— Хм... с одной стороны, — начал я, — полагаю, вы были для меня образцом. Ваша способность прощать. Ваша доброта к людям, даже к тем, с которыми вы только что познакомились, ваши высокие моральные принципы, ваш альтруизм. Я ведь действительно вижу все это. И для меня это очень действенный пример. Но, думаю, самое важное для меня то, что, впитав наконец некоторые ваши идеи, я оказался в состоянии поделиться ими с моими детьми. Хотелось бы надеяться, что они считают меня образцом, достойным подражания.
Далай Лама немного поерзал, передвинулся на край кресла. Мне показалось, что, просидев утром более четырех часов на полу, он с трудом приспосабливался к современной мебели, разработанной в расчете на обычных людей. Он изменил положение, попытался откинуться назад, на подушки. Но до них не дотянулся и оперся спиной на мягкую обивку подлокотника. При этом выглядел так, будто ему стало еще менее удобно, чем раньше.

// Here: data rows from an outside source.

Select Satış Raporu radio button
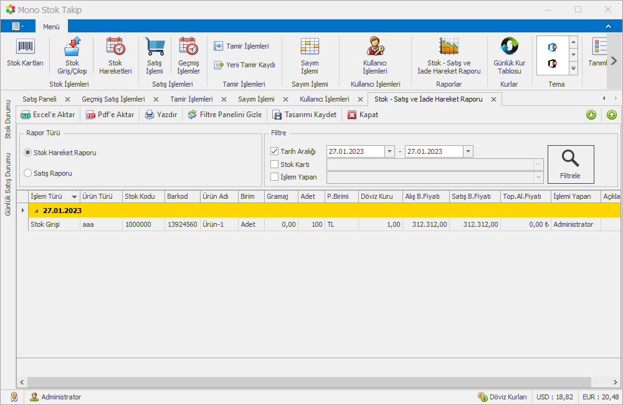The width and height of the screenshot is (623, 405). click(28, 173)
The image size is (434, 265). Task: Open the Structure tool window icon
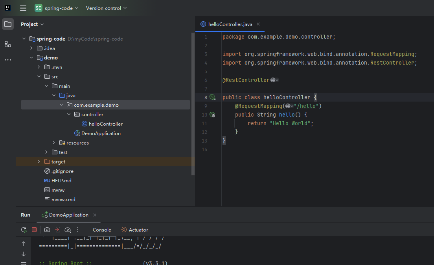[8, 44]
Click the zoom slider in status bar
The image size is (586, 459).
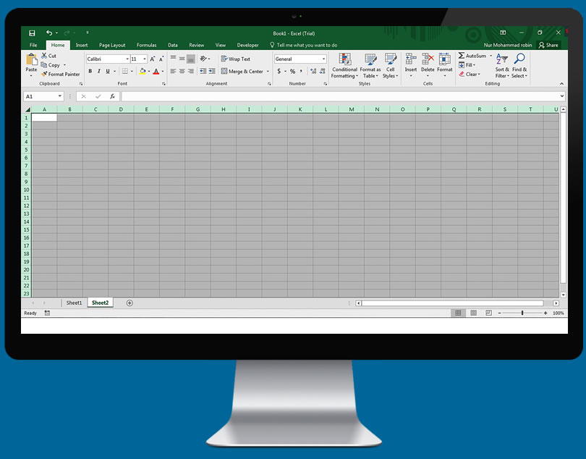click(522, 313)
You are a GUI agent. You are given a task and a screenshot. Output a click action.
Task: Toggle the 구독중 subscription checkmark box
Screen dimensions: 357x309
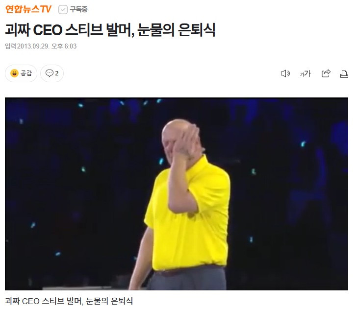click(63, 10)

— Я бы не сказал, что стал лучше с тех пор, как начал работать с вами, — продолжал я. — Вы сами говорили, для этого нужно время. Но, думаю, я стал более понимающим, более чувствительным. Например, понял, в чем польза альтруизма. Если я хорошо отношусь к другим, мне и самому лучше. Я получаю удовлетворение от того, что внимательно отношусь к людям. Я нисколько не сомневаюсь в вашей способности прощать. И вижу, что это умиротворяет ваш разум. Я также кое-что понял о взаимозависимости. Как вы сказали:
«Где-нибудь что-нибудь случается, а последствия отражаются на вас...» На меня все это очень повлияло. А что-то другое просто стерлось или оказалось недолговременным. Но если мне удастся сделать вместе с вами еще одну книгу, значит, у меня остается надежда. Далай Лама довольно долго хихикал над моими словами.

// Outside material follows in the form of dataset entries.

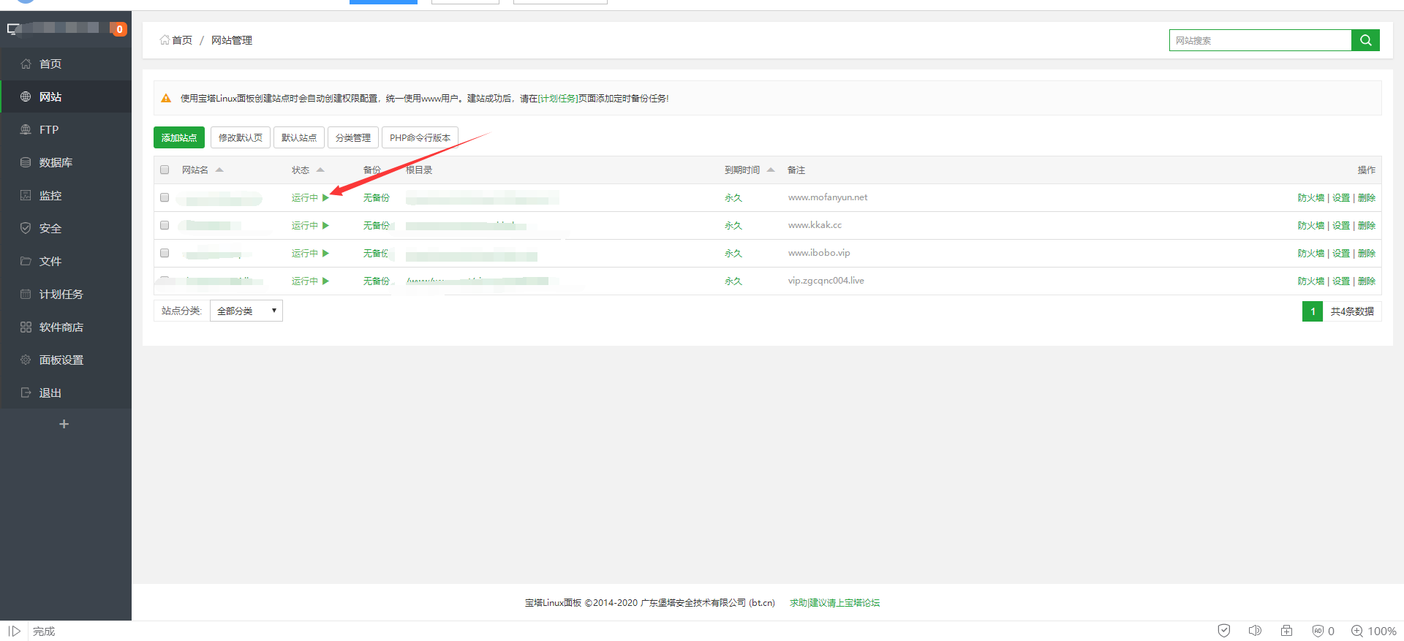Focus the 网站搜索 search input field
1404x641 pixels.
coord(1260,40)
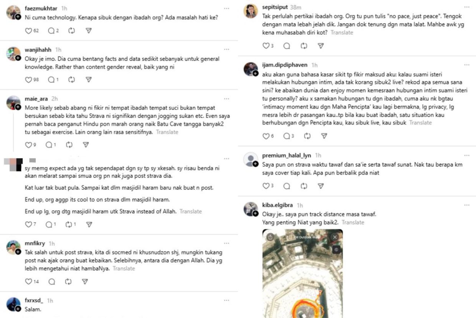This screenshot has width=476, height=318.
Task: Reply to ijam.dipdiphaven's comment
Action: (286, 136)
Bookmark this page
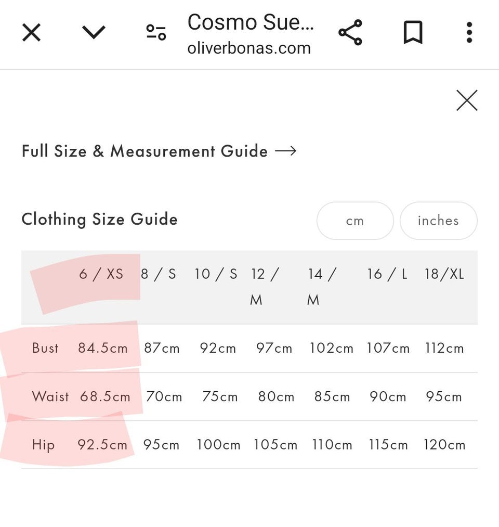The height and width of the screenshot is (527, 499). [x=413, y=33]
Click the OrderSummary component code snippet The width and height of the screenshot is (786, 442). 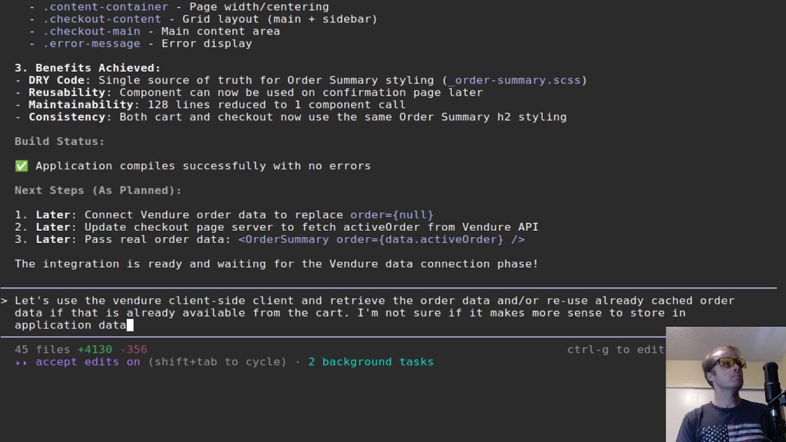[x=381, y=239]

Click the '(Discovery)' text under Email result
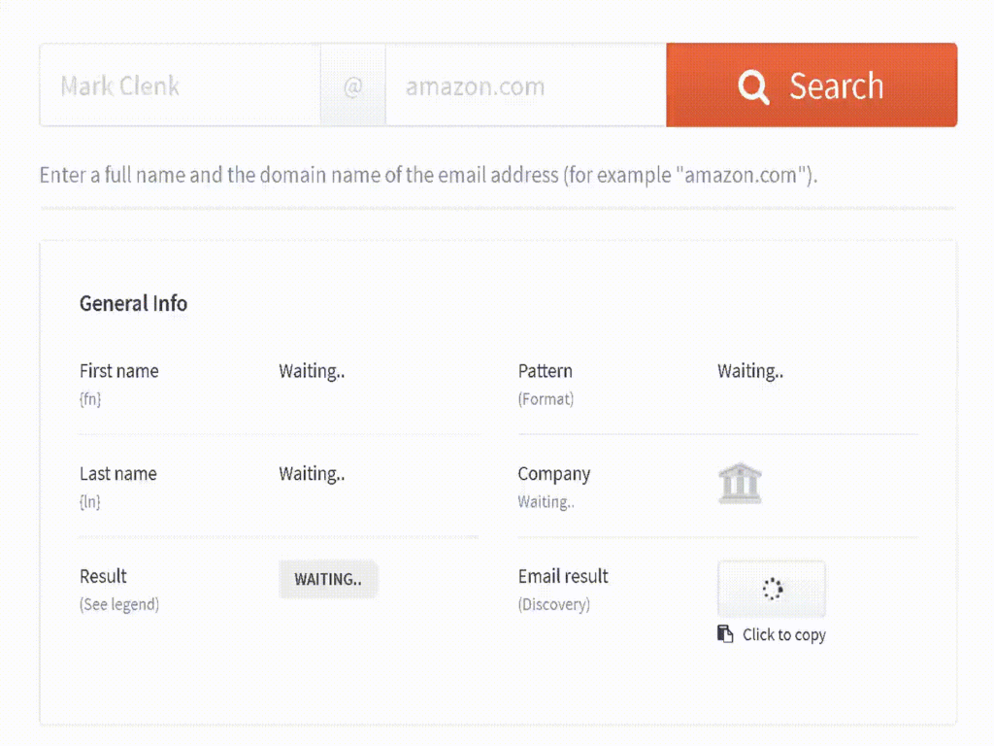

Я решился задать ему вопрос, который уже некоторое время крутился у меня в голове.
— Всю жизнь вы были буддистским монахом. Давайте не будем говорить о таких сложных вещах, как нирвана и просветление. Но чего вы хотите достичь?
Он ни на секунду не задумался. Ответил немедленно, будто только и ждал подобного вопроса:
— Быть счастливым. Моя практика помогает мне вести полезную жизнь. Если я могу дать короткое мгновение счастья другим, я чувствую, что моя жизнь достигла определенной цели. Это дает мне глубокое интеллектуальное удовлетворение — чувство, которое всегда возникает, если служишь другим. Так что, когда я помогаю другим, я чувствую себя счастливым. Самое главное для меня — человеческое сострадание, чувство заботы друг о друге.

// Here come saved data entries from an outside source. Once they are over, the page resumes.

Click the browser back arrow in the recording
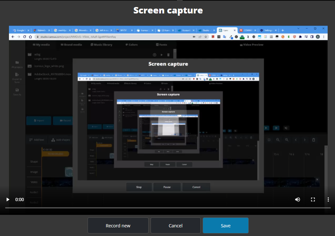This screenshot has height=236, width=335. 13,37
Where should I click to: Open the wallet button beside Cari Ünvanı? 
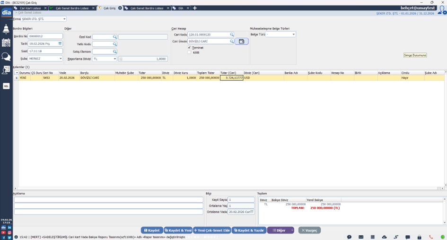(242, 42)
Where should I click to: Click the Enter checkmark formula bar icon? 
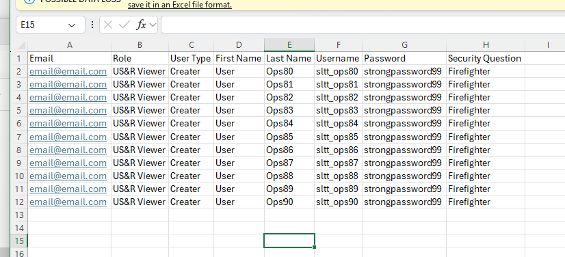(x=124, y=25)
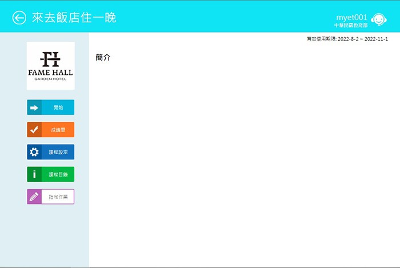Open the 成績單 report card label

click(x=58, y=130)
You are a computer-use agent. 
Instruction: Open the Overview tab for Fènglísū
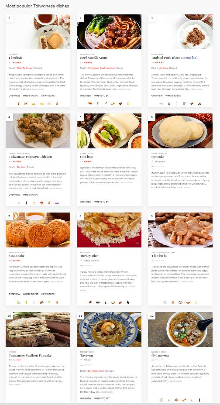[x=14, y=96]
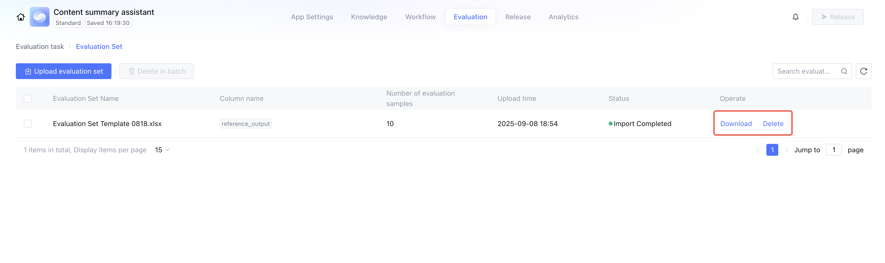Open the Analytics tab
Viewport: 885px width, 263px height.
pyautogui.click(x=563, y=17)
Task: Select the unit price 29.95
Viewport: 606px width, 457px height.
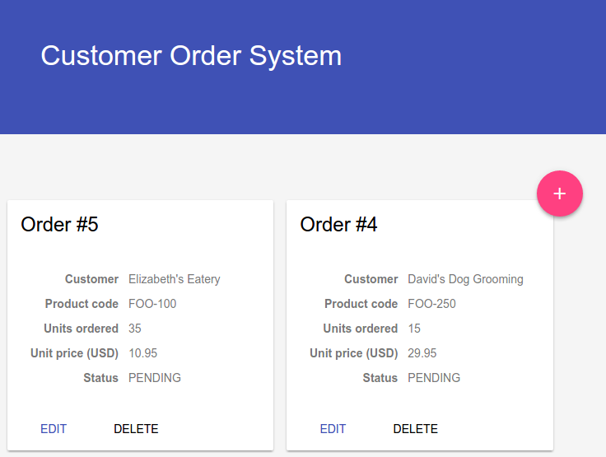Action: click(422, 353)
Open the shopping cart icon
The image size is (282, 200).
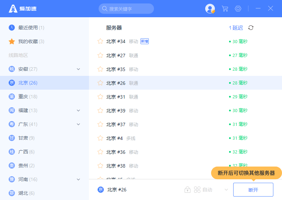[x=225, y=9]
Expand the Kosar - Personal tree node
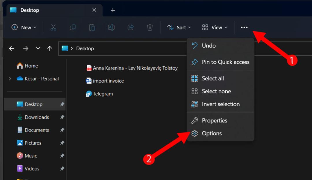 coord(10,79)
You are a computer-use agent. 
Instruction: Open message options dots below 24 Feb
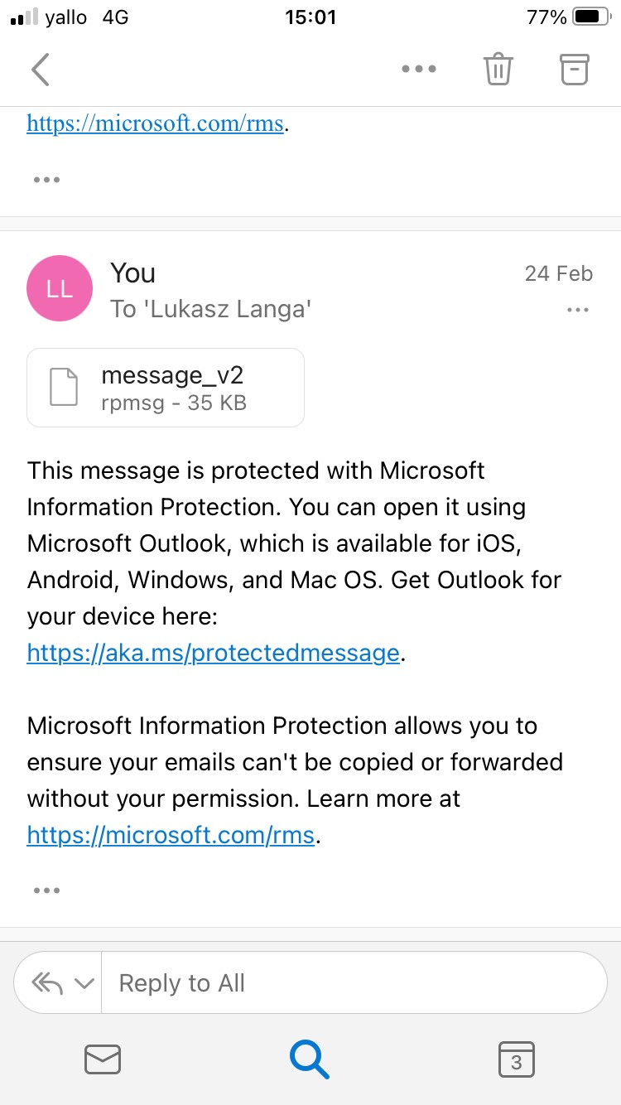(x=577, y=310)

Перерыв закончился, Далай Лама встал и направился в комнату для медитаций. Он опустился на пол возле стола и возобновил свои молитвы. Я сидел на единственном темнокрасном складном стуле, в нескольких метрах от него. Далай Ламу я видел в профиль. За стеклянной стеной сверкали на солнце острые, как ножи, хребты Дхауладара. Слева от меня находилось самое роскошное и священное собрание предметов тибетского искусства, весьма продуманно си ставленных на огромном алтаре под стеклом. Сотни великолепных маленьких и больших скульптурных изображений; созданных несколько веков назад тибетских картин, исполненных в звеняще ярких тонах. И каждая — со своей легендарной, поражающей воображение историей. Повсюду в этой комнате ощущалась жизненная энергия Далай Ламы, все было пронизано его прирожденной добротой. Здесь он провел тысячи часов в медитациях и молитвах.
Глава 19
Изощренный разум, спокойный разум
Два тибетских врача прибыли для еженедельного осмотра Далай Ламы. Доктор Намгьял первым появился на пороге комнаты для медитаций. Он трижды простерся ниц перед Далай Ламой. Доктор Цетен последовал его примеру. Если они и удивились, увидев меня, то ничем этого не выказали. Их внимание было полностью сосредоточено на главе Тибета. Доктор Цетен жестом предложил своему коллеге начинать. Доктор Намгьял, стройный, где-то за тридцать, специалист по тибетской медицине, был одет в длинное черное одеяние, похожее на рясу со стоячим воротником. Он опустился на колени на ковер перед Далай Ламой. Глава Тибета наклонился вперед, упершись левым локтем в бедро и приподняв предплечье. Доктор Намгьял взял Далай Ламу за левое запястье. Пальцами правой руки, перебирая ими так, будто играет на флейте, он исследовал мельчайшие изменения жизненных токов пациента. Его голова почти касалась головы Далай Ламы. Они — один, облаченный в темно-бордовые и охряные одежды, другой — в иссиня-черные — походили на двух разных видом и оперением больших хищных птиц, сидевших так близко, что могли расслышать биение сердец друг друга.